Saved data entries
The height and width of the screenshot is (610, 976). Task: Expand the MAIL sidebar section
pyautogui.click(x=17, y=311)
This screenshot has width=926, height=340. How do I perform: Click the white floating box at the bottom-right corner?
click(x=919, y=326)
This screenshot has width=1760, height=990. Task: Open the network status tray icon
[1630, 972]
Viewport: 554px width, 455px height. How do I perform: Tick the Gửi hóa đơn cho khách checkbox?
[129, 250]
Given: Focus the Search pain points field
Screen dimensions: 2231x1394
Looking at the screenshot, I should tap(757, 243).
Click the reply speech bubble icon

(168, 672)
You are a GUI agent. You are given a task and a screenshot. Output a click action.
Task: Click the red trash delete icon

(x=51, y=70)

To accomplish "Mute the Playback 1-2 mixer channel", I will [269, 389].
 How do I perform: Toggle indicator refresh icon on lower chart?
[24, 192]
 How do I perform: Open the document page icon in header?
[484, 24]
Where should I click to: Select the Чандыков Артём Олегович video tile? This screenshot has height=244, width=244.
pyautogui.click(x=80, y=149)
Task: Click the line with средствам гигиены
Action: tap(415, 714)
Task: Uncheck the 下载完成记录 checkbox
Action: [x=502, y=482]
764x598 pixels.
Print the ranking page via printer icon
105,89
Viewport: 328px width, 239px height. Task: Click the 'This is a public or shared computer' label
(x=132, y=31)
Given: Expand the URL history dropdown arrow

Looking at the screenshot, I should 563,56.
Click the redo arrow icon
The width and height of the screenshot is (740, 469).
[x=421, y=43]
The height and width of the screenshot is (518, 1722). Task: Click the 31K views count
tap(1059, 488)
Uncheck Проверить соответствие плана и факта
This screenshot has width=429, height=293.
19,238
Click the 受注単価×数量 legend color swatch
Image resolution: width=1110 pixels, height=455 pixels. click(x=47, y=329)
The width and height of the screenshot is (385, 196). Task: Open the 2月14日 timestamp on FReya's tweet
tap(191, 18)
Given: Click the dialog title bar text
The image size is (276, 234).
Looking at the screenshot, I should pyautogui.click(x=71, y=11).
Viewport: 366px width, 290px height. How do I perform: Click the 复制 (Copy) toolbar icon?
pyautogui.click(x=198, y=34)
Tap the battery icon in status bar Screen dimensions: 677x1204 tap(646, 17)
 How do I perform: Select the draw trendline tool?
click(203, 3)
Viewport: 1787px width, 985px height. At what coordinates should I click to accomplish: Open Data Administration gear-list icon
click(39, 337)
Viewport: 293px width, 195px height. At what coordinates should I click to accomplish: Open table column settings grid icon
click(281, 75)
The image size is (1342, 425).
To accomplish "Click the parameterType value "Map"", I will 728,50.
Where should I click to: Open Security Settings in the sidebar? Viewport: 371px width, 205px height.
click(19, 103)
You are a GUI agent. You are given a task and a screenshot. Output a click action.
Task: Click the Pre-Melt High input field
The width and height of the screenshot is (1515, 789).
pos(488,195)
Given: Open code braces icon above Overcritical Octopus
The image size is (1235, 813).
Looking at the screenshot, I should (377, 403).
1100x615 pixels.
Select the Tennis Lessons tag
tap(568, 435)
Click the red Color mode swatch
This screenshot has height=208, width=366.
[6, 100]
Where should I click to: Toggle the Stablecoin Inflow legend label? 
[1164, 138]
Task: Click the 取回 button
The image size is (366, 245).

- Set problem:
Copy the lines of the records from the one with "Viewport: 1787px width, 985px" up to and including the one with "I will 728,50.", switching "icon" to "button" and keeping everything else the same.

- Written response:
Viewport: 1787px width, 985px height. At what coordinates should I click to accomplish: Open Data Administration gear-list button
click(39, 337)
Viewport: 293px width, 195px height. At what coordinates should I click to accomplish: Open table column settings grid button
click(281, 75)
The image size is (1342, 425).
To accomplish "Click the parameterType value "Map"", I will 728,50.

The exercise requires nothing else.